::: TEXT BLOCK :::

Objective: Anticipatory grip force adjustments to movement-induced load fluctuations of a hand-held object suggest that motion planning is based on an internal forward model of both the external object properties and the dynamics of the own motor apparatus. However, the central nervous system also refers to real time sensory feedback from the grasping digits in order to achieve a highly economical coupling between grip force and the actual loading requirements.
Methods: We analyzed grip force control during vertical point-to-point arm movements with a hand-held instrumented object in 9 patients with moderately impaired tactile sensibility of the grasping digits due to chronic median nerve compression (n = 3), axonal (n = 3) and demyelinating sensory polyneuropathy (n = 3) in comparison to 9 healthy age- and sex-matched control subjects. Point-to-point arm movements started and ended with the object being held stationary at rest. Load force changes arose from inertial loads related to the movement. A maximum of load force occurred early in upward and near the end of downward movements.

::: DATA PROVIDED :::

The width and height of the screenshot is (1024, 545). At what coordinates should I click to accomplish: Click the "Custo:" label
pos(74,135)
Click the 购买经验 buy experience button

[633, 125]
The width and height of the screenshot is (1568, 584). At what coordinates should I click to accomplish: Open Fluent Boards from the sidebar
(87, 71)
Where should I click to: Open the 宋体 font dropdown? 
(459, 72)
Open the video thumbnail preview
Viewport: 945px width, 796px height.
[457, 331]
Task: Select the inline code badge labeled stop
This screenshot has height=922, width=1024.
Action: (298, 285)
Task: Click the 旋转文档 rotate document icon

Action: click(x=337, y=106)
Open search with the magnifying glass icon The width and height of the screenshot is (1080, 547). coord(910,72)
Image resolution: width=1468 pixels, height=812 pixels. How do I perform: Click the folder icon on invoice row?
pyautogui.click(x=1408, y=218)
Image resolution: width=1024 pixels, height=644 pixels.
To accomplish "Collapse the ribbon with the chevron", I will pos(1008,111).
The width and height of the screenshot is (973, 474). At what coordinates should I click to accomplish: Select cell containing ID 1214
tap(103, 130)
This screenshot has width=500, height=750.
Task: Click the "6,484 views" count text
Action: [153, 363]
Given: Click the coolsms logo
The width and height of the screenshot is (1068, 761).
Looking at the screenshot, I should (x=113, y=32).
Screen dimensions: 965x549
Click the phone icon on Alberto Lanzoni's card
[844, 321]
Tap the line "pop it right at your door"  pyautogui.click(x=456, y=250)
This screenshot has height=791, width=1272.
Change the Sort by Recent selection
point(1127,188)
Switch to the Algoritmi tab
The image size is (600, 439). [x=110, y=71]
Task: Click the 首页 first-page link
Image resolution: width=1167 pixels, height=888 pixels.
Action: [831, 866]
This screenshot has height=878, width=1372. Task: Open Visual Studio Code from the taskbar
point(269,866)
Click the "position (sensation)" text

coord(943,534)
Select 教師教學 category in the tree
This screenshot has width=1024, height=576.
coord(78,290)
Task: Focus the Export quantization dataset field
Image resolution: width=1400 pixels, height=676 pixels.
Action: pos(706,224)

:::

__TASKS__:
1) According to the grip force abstract, when does the maximum of load force occur during the arm movements?
2) Carry on the grip force abstract from its final sentence.

__OUTPUTS FOR THE TASKS__:
1) Early in upward movements and near the end of downward movements.

2)
Results: Compared to healthy controls, patients with impaired manual sensibility generated similar static grip forces during stationary holding of the object and similar force ratios between maximum grip and load force. These findings reflect effective grip force scaling in relation to the movement-induced loads despite reduced afferent feedback from the grasping digits. For both groups the maxima of grip and load force coincided very closely in time, indicating that the temporal regulation of the grip force profile with the load profile was processed with a similar high precision. In addition, linear regression analyses between grip and load forces during movement-related load increase and load decrease phases revealed a similar precise temporo-spatial coupling between grip and load forces for patients and controls.
Conclusions: Our results suggest that the precise and anticipatory adjustment of the grip force profile to the load force profile arising from voluntary arm movements with a hand-held object is centrally mediated and less under sensory feedback control. As suggested by previous investigations, the efficient scaling of the grip force magnitude in relation to the movement-induced loads may be intact when deficits of tactile sensibility from the grasping fingers are moderate.